2. Mirrored journal groups should be used to place members on different drives to prevent data loss in case of a disk failure.
3. The size of online log files should be relatively small to avoid long instance recovery times, and should also consider archiving needs to minimize unused space on offline media.
The article titled "Online Journal Management" provides a brief overview of journal management policies, creating groups and journal members, renaming and moving journal members, deleting groups and journal members, forcing journal switching, setting checkpoint intervals, and retrieving information about online journals. While the article covers some essential aspects of online journal management, it lacks depth in its analysis and fails to provide sufficient evidence for some of its claims.
One potential bias in the article is its focus on Oracle servers. While Oracle is a popular database management system used by many organizations worldwide, the article does not consider other systems that may have different requirements for online journal management. This narrow focus may limit the usefulness of the article for readers who use different systems.

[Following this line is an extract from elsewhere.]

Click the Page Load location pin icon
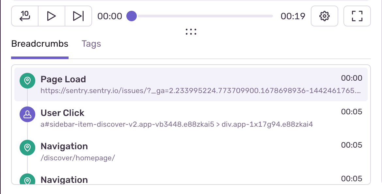382x194 pixels. pyautogui.click(x=27, y=81)

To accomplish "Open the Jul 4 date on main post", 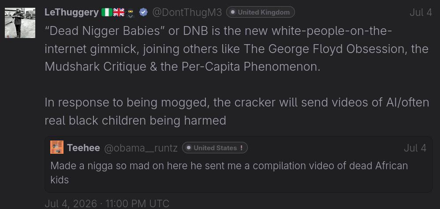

The article also makes unsupported claims about the cost of excess disk space required for mirror groups being insignificant compared to potential data loss. While this may be true in some cases, it is not always the case. The cost of excess disk space can be significant for organizations with limited resources or those managing large amounts of data.
Additionally, the article does not explore counterarguments or present both sides equally. For example, while it recommends placing members of an online journal group on different drives to reduce downtime in case of a single disk failure, it does not consider alternative solutions such as using RAID technology or cloud-based storage solutions that can provide similar benefits.
The article also lacks detail on how to determine the correct size of online log files. It only briefly mentions that log files should be relatively small but does not provide any specific guidelines or best practices for determining their size. This lack of detail may leave readers unsure about how to make informed decisions regarding log file sizes.
Furthermore, the article contains promotional content for Oracle products without providing adequate context or alternatives. For example, it recommends using Oracle's default size for online log files without considering whether this size is appropriate for all organizations or systems.
In conclusion, while the article provides some useful information on online journal management, it lacks depth and detail in its analysis. It also contains potential biases, unsupported claims, missing points of consideration, and promotional content that may limit its usefulness for readers.